Stored data entries:
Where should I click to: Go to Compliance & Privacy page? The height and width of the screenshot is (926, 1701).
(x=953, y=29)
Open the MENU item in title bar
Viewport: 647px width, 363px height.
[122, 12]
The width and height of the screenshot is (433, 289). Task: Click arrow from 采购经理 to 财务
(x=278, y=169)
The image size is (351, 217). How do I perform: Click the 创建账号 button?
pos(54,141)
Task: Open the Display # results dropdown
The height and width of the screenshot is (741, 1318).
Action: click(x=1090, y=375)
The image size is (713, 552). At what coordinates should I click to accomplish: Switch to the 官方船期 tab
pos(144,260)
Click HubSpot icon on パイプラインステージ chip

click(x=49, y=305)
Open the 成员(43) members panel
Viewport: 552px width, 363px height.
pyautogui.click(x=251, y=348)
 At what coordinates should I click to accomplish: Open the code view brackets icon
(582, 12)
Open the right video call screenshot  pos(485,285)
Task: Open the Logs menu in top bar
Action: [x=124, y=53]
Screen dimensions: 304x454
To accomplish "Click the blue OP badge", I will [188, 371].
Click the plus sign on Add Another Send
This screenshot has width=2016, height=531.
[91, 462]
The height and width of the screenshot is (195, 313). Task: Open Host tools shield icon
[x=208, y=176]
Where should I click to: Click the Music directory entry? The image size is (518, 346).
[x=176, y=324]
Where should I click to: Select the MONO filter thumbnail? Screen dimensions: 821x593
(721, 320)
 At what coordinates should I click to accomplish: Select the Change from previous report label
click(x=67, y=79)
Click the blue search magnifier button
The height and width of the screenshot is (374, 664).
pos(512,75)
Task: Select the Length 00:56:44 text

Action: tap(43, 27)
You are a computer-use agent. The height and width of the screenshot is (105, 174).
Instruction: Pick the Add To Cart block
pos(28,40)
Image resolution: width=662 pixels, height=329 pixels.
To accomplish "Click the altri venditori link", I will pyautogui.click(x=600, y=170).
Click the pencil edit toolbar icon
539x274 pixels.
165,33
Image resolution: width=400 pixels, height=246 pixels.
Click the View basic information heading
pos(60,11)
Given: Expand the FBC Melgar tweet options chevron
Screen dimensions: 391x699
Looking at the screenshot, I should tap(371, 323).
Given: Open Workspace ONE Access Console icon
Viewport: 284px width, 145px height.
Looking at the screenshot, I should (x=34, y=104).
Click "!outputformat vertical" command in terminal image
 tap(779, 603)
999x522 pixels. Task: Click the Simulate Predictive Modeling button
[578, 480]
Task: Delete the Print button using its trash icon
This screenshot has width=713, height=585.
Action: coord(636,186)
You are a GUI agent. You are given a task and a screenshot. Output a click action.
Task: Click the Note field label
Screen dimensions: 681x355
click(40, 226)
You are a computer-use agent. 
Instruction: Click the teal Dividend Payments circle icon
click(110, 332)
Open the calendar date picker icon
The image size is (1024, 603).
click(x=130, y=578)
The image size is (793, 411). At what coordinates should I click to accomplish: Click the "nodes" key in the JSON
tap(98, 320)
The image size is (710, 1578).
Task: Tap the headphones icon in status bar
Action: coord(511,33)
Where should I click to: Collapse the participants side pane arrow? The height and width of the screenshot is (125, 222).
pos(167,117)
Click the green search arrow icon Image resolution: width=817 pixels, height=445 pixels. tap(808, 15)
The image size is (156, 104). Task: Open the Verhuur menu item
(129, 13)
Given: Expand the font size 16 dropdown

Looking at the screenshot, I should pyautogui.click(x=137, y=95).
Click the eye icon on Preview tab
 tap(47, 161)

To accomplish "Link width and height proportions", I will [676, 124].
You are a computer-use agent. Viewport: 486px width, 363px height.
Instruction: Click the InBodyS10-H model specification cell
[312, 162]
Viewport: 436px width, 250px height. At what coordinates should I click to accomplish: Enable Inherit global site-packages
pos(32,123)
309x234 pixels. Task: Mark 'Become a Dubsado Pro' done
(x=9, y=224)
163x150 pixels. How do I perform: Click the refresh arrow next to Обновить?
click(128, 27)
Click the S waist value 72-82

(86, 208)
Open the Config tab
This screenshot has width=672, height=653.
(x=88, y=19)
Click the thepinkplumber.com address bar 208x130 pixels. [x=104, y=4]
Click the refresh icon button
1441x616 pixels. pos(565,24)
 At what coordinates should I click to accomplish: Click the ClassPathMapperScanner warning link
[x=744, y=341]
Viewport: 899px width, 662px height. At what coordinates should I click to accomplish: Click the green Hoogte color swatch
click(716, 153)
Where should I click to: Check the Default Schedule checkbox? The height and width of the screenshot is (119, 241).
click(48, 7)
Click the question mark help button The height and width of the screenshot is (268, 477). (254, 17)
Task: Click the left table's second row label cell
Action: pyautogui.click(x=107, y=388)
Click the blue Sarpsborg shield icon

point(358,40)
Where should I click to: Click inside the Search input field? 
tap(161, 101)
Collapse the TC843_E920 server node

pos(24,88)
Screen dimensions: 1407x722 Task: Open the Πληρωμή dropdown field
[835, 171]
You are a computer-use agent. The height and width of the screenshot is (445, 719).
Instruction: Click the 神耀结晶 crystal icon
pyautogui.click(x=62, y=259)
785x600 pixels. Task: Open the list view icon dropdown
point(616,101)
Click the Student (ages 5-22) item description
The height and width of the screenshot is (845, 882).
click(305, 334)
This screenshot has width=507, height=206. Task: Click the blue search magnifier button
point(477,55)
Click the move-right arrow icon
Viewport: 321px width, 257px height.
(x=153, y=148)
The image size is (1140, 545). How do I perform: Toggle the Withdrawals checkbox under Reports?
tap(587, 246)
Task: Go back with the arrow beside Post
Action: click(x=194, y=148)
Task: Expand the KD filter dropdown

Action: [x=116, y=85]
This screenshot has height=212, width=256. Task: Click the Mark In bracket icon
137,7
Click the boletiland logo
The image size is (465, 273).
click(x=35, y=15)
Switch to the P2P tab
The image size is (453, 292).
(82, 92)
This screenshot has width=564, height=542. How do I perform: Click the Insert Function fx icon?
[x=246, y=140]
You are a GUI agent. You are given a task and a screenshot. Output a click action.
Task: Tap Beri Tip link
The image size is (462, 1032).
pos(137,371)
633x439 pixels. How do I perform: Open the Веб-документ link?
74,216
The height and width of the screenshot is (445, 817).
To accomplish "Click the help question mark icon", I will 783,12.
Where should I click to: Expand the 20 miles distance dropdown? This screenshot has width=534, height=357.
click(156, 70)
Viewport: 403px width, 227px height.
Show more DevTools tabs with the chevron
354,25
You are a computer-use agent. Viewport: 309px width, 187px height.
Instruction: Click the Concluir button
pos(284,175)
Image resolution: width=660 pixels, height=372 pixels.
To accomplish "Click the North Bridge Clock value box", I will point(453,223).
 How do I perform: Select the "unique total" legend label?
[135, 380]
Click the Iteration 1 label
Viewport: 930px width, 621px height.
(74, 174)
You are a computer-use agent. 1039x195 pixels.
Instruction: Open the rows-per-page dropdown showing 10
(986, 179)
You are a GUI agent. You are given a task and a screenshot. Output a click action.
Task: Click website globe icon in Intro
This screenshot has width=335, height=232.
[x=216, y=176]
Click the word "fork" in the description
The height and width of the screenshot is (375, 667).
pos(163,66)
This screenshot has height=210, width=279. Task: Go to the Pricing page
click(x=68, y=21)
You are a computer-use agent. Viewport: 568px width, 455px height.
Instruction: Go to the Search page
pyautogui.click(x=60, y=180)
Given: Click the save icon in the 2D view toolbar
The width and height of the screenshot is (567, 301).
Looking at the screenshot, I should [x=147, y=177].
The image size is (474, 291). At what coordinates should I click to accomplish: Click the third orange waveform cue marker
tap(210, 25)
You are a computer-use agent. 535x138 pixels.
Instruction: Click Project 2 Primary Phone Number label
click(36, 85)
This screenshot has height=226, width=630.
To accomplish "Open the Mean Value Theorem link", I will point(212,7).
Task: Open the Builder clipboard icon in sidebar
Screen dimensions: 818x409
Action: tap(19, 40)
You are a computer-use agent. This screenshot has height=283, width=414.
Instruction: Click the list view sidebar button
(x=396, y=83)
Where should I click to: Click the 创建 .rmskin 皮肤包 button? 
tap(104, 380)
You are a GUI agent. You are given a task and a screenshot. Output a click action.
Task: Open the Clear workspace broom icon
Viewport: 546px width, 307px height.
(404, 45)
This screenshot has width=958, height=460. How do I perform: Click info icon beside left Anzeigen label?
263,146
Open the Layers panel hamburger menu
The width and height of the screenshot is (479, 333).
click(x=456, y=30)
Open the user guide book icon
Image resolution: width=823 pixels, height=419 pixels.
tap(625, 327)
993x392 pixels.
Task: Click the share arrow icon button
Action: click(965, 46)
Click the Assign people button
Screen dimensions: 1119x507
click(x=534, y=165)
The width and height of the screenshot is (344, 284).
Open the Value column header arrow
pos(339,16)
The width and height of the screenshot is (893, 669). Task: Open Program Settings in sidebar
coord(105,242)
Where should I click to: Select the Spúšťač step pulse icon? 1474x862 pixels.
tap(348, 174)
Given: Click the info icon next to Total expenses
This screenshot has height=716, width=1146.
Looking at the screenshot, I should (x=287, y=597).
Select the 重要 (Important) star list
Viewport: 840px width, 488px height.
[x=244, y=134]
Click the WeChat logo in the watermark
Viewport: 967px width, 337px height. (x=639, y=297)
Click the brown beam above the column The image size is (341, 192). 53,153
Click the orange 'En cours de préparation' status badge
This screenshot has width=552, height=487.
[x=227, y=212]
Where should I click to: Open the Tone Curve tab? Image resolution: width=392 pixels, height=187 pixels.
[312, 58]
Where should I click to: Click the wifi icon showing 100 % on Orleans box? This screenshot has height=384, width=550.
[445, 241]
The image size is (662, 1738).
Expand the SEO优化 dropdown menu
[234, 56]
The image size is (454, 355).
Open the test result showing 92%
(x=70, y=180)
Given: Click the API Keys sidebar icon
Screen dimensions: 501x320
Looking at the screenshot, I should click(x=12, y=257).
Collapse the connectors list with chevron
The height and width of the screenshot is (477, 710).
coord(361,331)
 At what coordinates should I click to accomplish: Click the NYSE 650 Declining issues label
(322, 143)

Requirement: What is needed is a verbatim copy of every line in the records above from the one containing "This screenshot has width=507, height=206." down to the one containing "Click the boletiland logo", both included, and nothing more.

Your response:
This screenshot has width=507, height=206. Task: Click the blue search magnifier button
point(477,55)
Click the move-right arrow icon
Viewport: 321px width, 257px height.
(x=153, y=148)
The image size is (1140, 545). How do I perform: Toggle the Withdrawals checkbox under Reports?
tap(587, 246)
Task: Go back with the arrow beside Post
Action: click(x=194, y=148)
Task: Expand the KD filter dropdown

Action: [x=116, y=85]
This screenshot has height=212, width=256. Task: Click the Mark In bracket icon
137,7
Click the boletiland logo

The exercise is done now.